For every record that follows, transcribe the text exactly and leave any image out.

___ DATA FOR ANALYSIS

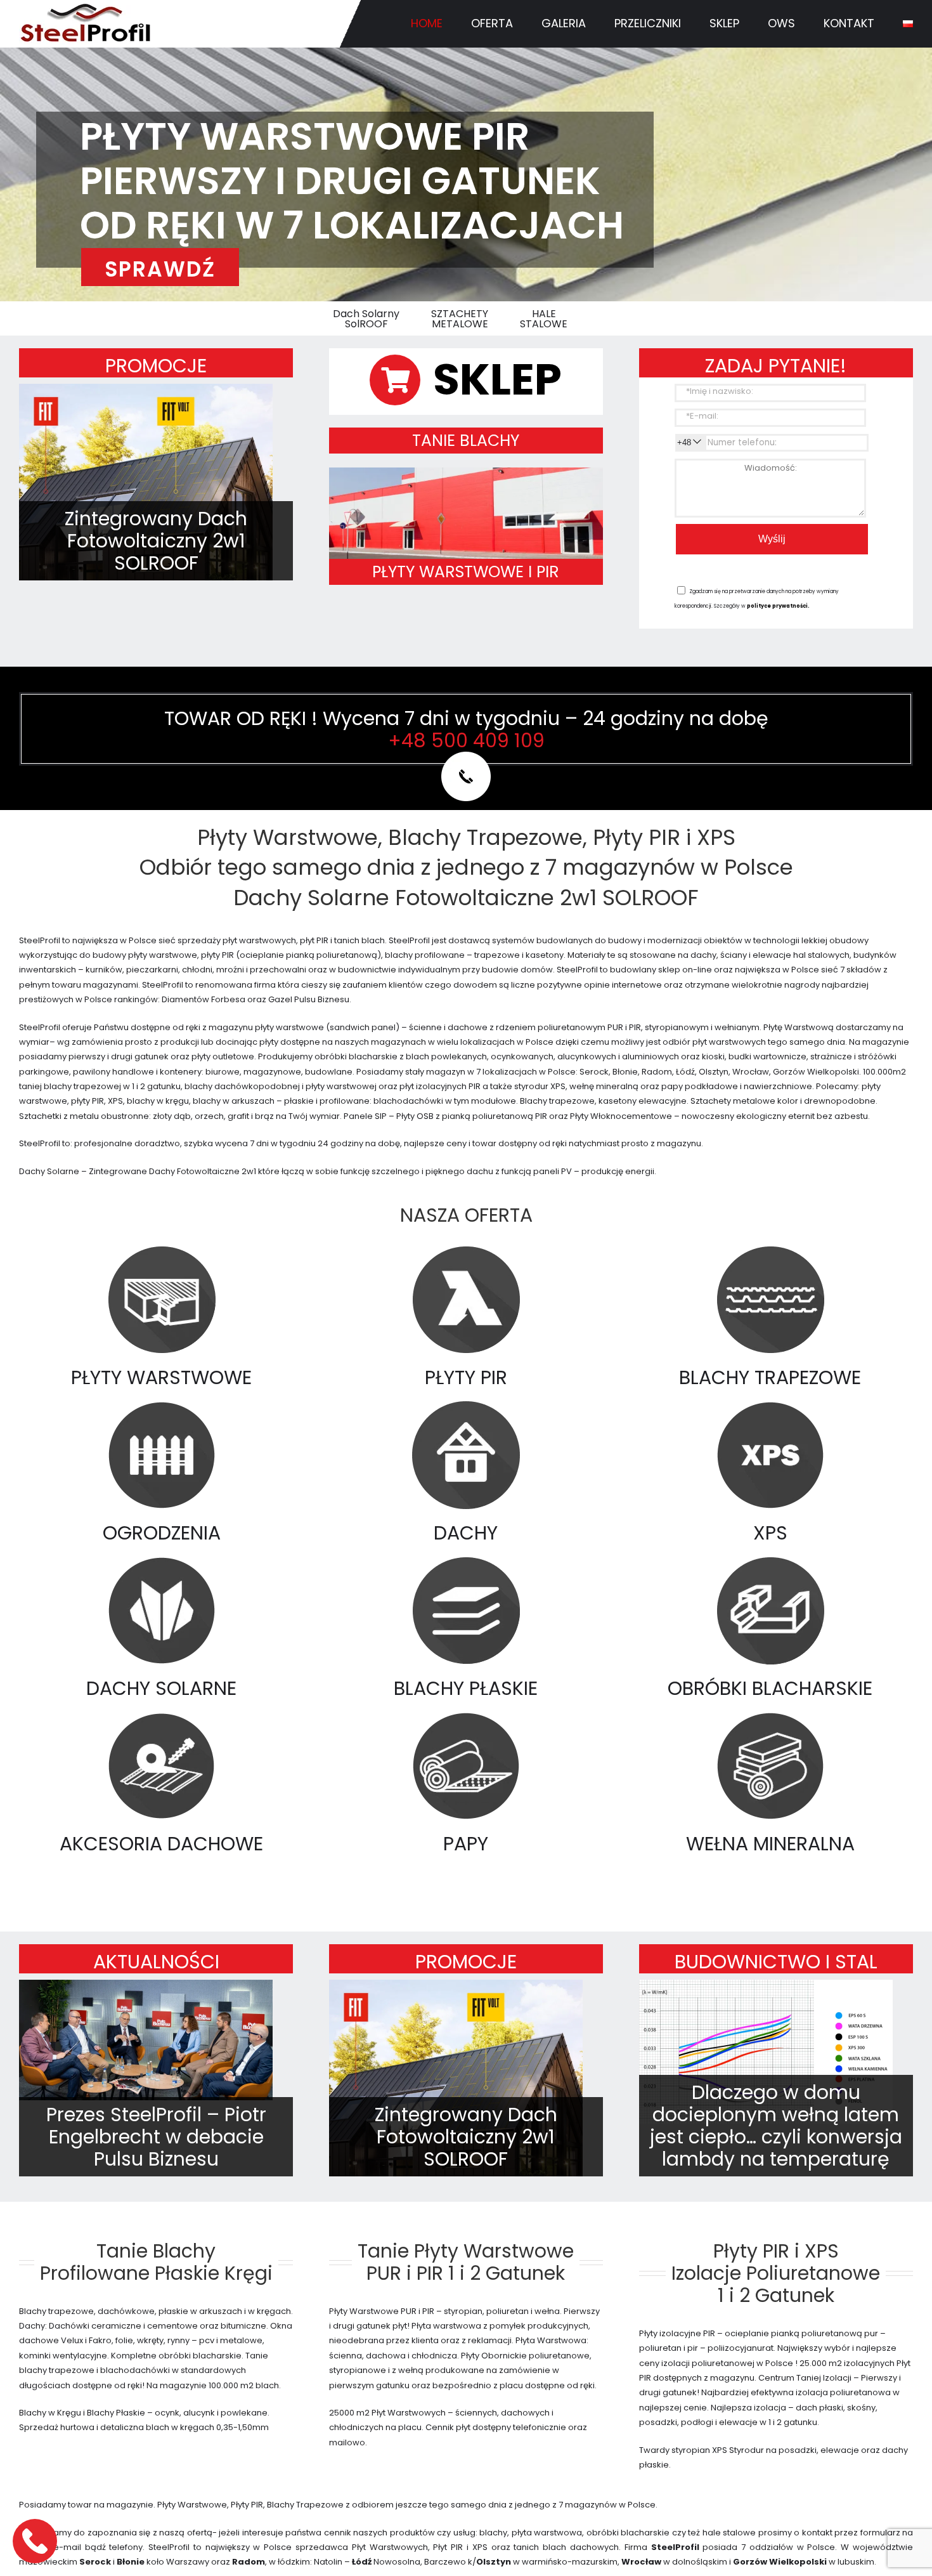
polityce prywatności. (778, 606)
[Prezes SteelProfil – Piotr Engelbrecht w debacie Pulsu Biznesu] (146, 2040)
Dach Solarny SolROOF (366, 319)
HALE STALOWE (543, 319)
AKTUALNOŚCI (156, 1961)
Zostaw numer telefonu (36, 2541)
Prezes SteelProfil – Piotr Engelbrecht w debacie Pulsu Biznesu (156, 2137)
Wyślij (772, 538)
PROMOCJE (156, 365)
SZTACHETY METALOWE (459, 319)
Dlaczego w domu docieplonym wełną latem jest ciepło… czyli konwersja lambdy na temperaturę (776, 2126)
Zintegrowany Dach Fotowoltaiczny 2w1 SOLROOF (156, 541)
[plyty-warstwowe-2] (466, 472)
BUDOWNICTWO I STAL (776, 1961)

______

EXERCISE OUTPUT -
polityce prywatności. (778, 606)
[Prezes SteelProfil – Piotr Engelbrecht w debacie Pulsu Biznesu] (146, 2040)
Dach Solarny SolROOF (366, 319)
HALE STALOWE (543, 319)
AKTUALNOŚCI (156, 1961)
Zostaw numer telefonu (36, 2541)
Prezes SteelProfil – Piotr Engelbrecht w debacie Pulsu Biznesu (156, 2137)
Wyślij (772, 538)
PROMOCJE (156, 365)
SZTACHETY METALOWE (459, 319)
Dlaczego w domu docieplonym wełną latem jest ciepło… czyli konwersja lambdy na temperaturę (776, 2126)
Zintegrowany Dach Fotowoltaiczny 2w1 SOLROOF (156, 541)
[plyty-warstwowe-2] (466, 472)
BUDOWNICTWO I STAL (776, 1961)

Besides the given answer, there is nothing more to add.